I genuinely like hanging our clothes out to dry. Most of the time, it’s a few minutes of peace with my thoughts, doing something basic and methodical with my hands. It’s one of those acts of quotidian liturgy that, for me, is a simple act of service for my family. I enjoy praying for each person who wears the clothes I’m hanging.
Other times, my kids join me to hang clothes, and that can be just as fun. My four-year-old hangs the clothes in all sorts of artistic ways (which I often have to re-do later), and my toddler giggles at the feel of damp, cool clothes brushing his head as he walks under the rack. He also loves emptying and restocking the clothespin basket, handing me one as needed.
Much like showering, I get some good thinking done. While my body is busy doing something rote and routine, my mind is free to wander. Where do you think I came up with this post idea?
Photo from sxc.hu
Tips for Clothes Drying
• If you don’t like the stiffness of line-dried clothes, you can give them a quick spin in the dryer for five minutes after they’re dried. It’ll soften the fibers a bit.
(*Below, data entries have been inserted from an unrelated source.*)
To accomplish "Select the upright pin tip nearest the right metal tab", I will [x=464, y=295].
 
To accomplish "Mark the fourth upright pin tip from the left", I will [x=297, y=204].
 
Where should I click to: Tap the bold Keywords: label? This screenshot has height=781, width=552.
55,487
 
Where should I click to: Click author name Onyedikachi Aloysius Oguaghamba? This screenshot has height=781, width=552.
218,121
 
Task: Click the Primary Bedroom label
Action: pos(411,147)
• Plan your laundry colors with the sun’s peak. I aim to have my whites drying in the late afternoon, when the sun is at its brightest here.
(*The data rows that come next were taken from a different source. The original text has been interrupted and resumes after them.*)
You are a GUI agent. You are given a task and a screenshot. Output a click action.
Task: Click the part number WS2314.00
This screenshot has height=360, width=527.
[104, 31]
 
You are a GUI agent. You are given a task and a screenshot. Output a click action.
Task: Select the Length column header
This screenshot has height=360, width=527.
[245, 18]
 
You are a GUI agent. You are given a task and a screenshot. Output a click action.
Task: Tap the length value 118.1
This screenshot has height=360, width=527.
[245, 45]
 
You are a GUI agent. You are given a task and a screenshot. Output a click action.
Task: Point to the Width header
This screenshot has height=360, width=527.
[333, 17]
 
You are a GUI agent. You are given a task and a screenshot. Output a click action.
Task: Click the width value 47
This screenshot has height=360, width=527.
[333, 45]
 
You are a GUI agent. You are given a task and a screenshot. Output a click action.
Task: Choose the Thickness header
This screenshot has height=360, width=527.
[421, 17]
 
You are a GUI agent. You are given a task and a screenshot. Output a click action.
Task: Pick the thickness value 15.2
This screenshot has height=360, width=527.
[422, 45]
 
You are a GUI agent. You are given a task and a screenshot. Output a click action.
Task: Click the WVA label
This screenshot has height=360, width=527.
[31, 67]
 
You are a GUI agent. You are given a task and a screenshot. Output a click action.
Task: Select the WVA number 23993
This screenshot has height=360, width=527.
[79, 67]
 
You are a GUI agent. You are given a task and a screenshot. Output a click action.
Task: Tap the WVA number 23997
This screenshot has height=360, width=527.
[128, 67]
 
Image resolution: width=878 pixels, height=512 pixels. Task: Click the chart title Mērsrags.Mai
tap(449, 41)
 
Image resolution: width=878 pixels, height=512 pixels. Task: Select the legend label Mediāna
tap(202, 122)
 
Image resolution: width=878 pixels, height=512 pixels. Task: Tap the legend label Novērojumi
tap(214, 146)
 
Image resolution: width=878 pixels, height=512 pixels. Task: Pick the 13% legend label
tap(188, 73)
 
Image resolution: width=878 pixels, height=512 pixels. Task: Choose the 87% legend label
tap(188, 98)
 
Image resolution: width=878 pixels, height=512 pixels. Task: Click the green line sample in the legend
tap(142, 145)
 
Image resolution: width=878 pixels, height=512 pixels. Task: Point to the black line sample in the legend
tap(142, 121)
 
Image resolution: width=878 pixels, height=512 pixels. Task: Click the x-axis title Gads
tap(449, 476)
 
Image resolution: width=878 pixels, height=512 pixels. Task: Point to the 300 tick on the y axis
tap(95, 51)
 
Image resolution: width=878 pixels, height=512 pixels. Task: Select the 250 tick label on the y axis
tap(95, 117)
• Clothes will line dry even when it’s cooler or wetter. Simply put them under a roof, like a covered patio or balcony. And if you have a drying rack (as opposed to a permanent clothesline), you can bring your drying laundry inside overnight.
• If you really want to dry your clothes in the dryer, use dryer balls instead of dryer sheets. They can be rubber with little stubby spikes, or they can be all-natural made of felted wool. Basically, they bounce around in your laundry load, separating the clothes and fluffing them up, so that you don’t need to reduce static cling chemically.
Do you line dry your clothes? Why or why not? What tips do you have for effective drying?